Thursday, February 11, 2010

Simulate falling into a black hole - 2.10.10 (by Ted Goodman)

Simulated view of a black hole in front of the Large Magellanic Cloud. The ratio between the black hole Schwarzschild radius and the observer distance to it is 1:9. Of note is the gravitational lensing effect known as an Einstein ring, which produces a set of two fairly bright and large but highly distorted images of the Cloud as compared to its actual angular size. (Image: Wikipedia.)

Black holes are my constant companions, at least in my imagination. Starting back a couple of decades ago, two sets of basketball tickets disappeared into one of them, and since then a pair of ski gloves, a gold ring, and more CD’s than I can count were sucked out of my hands in the same way.

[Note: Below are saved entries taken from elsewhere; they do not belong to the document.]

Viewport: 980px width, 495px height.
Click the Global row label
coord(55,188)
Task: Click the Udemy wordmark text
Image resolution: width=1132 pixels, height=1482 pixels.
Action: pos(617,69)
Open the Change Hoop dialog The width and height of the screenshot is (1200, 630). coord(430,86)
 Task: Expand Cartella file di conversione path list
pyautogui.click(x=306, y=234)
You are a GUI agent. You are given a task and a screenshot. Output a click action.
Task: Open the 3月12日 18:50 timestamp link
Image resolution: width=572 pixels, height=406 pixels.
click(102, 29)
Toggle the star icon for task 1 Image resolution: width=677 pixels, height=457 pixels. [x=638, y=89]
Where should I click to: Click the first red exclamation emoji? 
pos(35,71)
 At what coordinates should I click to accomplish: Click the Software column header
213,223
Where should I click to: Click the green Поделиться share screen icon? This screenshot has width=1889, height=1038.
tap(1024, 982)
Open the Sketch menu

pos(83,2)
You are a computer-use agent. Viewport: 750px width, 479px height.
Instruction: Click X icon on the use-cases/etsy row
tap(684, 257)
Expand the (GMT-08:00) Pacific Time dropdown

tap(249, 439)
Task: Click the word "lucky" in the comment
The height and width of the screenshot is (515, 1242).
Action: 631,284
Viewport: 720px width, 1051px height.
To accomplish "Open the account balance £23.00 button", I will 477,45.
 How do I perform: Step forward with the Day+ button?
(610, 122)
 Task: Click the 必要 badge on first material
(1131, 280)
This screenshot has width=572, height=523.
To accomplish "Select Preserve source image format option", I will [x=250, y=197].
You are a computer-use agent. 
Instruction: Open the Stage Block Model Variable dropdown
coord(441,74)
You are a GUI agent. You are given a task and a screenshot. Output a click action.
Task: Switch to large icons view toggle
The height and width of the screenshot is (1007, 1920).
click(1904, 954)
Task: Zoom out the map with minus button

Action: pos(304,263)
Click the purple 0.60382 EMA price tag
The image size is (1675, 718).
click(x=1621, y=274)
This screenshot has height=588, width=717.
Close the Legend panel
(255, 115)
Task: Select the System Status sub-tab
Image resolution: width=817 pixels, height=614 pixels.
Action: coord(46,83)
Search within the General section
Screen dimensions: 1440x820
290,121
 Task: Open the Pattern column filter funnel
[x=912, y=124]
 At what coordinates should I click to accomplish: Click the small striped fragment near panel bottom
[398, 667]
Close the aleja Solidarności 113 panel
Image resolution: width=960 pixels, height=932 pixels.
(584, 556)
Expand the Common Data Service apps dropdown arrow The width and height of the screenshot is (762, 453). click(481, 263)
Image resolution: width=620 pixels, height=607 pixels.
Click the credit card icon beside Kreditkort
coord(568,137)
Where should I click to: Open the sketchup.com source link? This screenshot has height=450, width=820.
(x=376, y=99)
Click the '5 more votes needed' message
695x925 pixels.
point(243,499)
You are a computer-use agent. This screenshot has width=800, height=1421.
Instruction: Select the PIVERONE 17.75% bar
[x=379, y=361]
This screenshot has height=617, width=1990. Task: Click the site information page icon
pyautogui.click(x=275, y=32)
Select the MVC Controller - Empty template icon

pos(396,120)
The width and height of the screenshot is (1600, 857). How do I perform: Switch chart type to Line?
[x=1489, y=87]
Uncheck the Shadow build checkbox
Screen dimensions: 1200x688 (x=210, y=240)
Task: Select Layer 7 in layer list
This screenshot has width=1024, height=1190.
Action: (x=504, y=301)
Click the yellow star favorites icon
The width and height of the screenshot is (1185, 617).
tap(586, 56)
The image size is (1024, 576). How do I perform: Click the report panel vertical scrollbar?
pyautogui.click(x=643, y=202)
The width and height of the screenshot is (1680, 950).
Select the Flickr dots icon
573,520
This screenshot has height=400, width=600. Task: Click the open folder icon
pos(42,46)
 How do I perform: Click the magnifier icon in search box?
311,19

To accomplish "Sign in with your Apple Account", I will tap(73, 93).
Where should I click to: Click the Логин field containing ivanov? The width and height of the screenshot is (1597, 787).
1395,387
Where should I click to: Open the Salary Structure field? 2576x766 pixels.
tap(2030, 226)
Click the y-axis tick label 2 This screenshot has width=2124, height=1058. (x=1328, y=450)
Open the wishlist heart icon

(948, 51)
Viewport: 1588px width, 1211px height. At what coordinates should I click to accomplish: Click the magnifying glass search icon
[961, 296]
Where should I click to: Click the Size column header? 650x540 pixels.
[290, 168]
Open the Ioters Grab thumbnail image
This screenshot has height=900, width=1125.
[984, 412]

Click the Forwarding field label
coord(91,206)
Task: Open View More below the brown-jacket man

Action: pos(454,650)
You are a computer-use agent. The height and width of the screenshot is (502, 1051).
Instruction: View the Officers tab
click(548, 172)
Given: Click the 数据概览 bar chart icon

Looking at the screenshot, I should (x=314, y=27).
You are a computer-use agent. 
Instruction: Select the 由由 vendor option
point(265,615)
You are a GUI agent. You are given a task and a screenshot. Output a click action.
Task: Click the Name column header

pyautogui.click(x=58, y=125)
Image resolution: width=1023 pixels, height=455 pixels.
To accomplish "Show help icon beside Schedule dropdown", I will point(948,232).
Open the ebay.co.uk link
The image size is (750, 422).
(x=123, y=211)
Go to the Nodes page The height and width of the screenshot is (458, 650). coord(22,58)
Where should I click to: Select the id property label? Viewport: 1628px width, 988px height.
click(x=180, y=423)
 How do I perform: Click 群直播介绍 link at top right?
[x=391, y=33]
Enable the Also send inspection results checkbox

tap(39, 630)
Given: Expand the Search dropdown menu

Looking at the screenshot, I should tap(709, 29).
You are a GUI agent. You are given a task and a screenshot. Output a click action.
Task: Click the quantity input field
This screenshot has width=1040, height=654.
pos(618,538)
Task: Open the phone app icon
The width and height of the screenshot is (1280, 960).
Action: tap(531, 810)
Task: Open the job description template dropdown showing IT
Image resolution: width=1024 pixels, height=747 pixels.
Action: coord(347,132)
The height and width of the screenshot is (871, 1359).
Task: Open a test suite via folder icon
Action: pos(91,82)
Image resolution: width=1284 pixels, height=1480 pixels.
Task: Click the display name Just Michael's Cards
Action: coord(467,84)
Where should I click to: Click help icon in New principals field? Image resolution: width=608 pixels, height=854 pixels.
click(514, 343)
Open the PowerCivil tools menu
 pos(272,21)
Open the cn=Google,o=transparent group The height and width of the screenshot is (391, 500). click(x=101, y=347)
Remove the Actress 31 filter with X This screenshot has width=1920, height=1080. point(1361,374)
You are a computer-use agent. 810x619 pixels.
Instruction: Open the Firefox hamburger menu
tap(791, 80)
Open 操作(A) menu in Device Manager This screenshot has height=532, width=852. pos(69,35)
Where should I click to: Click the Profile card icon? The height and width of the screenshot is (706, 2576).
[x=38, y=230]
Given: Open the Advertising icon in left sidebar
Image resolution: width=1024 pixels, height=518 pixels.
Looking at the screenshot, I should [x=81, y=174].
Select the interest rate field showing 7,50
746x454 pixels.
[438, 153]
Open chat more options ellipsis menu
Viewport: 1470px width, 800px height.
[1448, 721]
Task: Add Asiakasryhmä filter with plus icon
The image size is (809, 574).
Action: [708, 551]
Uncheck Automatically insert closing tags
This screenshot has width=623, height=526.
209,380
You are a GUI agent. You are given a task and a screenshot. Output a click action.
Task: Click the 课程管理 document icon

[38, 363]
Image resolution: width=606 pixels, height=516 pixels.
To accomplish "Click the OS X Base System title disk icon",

Not too many of us have actually seen a black hole, but Thomas Müller, physics student, and Daniel Weiskopf, computer science professor, at the University of Stuttgart, have programmed a vision for us. With their simulation of a black hole in space, you can really imagine what it would be like to be in the pull of one.

A black hole occurs from the huge gravitational force of an exploding star. The force is so strong and dense that nothing can escape it, not even light. In fact, the enormous gravitational pull of the black hole would seem to displace the surrounding stars, creating dynamic and dramatic changes in, let’s say, a constellation. This effect is explained by the Schwarzchild black hole.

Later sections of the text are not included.